Дверь закрывается. Дима в сердцах хлопает шапкой об стол, так, что веером сыплются листки.
«Вкалываешь, вкалываешь, гвардейцы в мыле, а тут…»
Он заставляет себя сесть, посчитать, как его недавно научил комбат-три, до пятидесяти. На двенадцати он закуривает и начинает собирать разлетевшиеся листки. Сигарета противно дрожит в пальцах. Успокаивается он долго: складывает стопочкой тетради, вытряхивает в корзину окурки из старой алюминиевой пепельницы, которую еще вчера собирался выбросить к чертовой матери, но так и не выбросил, передвигает на середину стола гильзу, служащую стаканом для карандашей. Потом вдруг вспоминает, что дал слово выкуривать две сигареты в день — с тех пор, как решил организовать регбийную команду, — а эта сигарета уже третья, и с отвращением давит ее в пепельнице.

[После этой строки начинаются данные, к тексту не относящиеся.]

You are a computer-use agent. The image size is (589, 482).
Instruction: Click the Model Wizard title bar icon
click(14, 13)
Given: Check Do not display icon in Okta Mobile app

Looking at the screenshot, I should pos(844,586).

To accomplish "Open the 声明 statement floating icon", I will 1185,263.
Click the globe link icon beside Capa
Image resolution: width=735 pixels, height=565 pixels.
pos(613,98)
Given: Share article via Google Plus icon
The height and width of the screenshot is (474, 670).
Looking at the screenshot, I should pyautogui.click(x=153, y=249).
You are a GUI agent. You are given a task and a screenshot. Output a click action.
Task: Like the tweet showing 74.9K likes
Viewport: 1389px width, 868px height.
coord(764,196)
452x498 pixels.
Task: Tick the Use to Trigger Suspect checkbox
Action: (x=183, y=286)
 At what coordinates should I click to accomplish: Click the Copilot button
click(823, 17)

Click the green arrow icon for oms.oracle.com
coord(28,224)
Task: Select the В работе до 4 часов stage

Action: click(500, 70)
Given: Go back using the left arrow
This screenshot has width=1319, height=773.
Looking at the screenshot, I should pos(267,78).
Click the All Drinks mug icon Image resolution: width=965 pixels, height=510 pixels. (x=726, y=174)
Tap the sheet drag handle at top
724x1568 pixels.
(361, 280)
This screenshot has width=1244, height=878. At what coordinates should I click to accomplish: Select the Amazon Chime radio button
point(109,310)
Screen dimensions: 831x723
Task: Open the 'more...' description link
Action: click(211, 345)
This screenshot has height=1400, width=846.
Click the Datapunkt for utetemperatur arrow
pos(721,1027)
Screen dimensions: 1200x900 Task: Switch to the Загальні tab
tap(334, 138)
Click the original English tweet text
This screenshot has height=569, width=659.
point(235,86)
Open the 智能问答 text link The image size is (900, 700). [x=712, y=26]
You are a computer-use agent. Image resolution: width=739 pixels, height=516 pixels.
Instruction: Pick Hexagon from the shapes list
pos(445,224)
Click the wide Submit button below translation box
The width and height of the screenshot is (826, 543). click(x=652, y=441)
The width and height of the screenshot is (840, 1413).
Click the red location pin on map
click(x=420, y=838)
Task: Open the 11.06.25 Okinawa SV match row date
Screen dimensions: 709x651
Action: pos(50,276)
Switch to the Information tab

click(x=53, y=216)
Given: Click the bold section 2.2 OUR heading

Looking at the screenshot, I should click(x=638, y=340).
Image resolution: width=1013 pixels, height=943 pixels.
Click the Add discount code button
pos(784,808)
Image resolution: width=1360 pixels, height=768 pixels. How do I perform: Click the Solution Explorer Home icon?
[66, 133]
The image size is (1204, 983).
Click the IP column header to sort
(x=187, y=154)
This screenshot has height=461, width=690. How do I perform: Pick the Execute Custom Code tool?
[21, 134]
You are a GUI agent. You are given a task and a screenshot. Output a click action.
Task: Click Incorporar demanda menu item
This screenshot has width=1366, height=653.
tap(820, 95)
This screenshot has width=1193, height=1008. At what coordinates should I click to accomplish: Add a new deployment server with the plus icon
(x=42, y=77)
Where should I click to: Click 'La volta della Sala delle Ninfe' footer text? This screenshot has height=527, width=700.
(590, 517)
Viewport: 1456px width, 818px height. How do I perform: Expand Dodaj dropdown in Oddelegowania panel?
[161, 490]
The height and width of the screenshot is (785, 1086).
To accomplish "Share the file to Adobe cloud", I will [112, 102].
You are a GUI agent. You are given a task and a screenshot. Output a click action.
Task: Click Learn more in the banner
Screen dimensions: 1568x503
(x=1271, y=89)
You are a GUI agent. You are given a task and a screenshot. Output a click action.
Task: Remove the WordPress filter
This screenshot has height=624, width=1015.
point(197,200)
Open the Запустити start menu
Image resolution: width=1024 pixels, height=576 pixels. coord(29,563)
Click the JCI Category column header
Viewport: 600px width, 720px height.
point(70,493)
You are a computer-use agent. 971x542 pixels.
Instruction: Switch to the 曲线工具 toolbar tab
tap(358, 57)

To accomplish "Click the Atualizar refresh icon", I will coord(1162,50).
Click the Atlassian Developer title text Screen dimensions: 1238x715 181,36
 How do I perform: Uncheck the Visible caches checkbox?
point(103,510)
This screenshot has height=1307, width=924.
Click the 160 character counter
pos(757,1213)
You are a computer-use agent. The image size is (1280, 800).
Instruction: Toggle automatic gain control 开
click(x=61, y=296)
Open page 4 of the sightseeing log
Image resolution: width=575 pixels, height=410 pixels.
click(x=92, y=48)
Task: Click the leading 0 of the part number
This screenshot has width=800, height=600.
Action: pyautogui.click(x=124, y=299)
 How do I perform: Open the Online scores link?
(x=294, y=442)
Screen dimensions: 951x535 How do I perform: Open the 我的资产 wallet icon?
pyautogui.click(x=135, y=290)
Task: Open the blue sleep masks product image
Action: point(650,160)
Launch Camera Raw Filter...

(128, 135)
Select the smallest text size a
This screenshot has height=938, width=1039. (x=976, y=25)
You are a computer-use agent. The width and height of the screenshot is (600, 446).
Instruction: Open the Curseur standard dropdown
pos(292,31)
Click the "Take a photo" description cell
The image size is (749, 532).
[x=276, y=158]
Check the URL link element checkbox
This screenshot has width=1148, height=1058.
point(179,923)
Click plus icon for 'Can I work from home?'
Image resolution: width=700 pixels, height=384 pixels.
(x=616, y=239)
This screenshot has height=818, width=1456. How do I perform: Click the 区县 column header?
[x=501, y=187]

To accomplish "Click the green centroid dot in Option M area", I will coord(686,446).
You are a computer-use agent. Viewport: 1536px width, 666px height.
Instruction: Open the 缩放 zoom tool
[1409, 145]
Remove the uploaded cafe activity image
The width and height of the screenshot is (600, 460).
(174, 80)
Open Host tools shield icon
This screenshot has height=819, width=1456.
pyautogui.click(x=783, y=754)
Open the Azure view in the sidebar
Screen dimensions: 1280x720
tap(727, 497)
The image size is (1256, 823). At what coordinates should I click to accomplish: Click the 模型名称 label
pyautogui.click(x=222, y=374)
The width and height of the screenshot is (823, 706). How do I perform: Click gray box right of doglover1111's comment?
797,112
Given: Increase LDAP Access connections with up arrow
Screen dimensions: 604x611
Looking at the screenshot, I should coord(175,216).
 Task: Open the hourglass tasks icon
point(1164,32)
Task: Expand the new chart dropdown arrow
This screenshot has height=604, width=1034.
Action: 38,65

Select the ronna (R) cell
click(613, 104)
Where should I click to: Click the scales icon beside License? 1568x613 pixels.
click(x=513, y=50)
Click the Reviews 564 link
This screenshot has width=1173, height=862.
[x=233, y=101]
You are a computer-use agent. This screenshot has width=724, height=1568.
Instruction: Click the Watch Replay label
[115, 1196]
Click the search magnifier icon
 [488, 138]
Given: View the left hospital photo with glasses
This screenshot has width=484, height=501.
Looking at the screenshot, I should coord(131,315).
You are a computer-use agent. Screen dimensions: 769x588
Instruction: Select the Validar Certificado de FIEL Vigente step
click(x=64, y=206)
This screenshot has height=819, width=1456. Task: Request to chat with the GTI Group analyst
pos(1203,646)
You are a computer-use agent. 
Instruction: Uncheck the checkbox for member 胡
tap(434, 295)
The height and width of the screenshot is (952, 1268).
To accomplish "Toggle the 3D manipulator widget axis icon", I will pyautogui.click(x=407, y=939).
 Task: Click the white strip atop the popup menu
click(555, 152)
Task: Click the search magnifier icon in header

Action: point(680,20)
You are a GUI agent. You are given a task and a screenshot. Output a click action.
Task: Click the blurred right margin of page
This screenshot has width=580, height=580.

Он думает о том, что запятые Семаков упомянул неспроста: он мог услышать язвительные Димины комментарии по поводу последней разработки начальника разведки и сопровождавший их хохот лейтенантов. «Боже, — с отвращением к себе и стыдом, сразу обдавшим его жаром от ушей до кончиков пальцев, думает Дима, — я же тогда чуть не кричал на весь клуб: «Кол ему! Кол!» Ну, и скотина же я… Что же я все-таки делаю не так? — думает он, глядя на предвечернее небо за окном. — Почему я даю столько поводов уличать себя в неумении? Я не старателен? Мало требователен? Неумело провожу занятия? Я плохой командир?»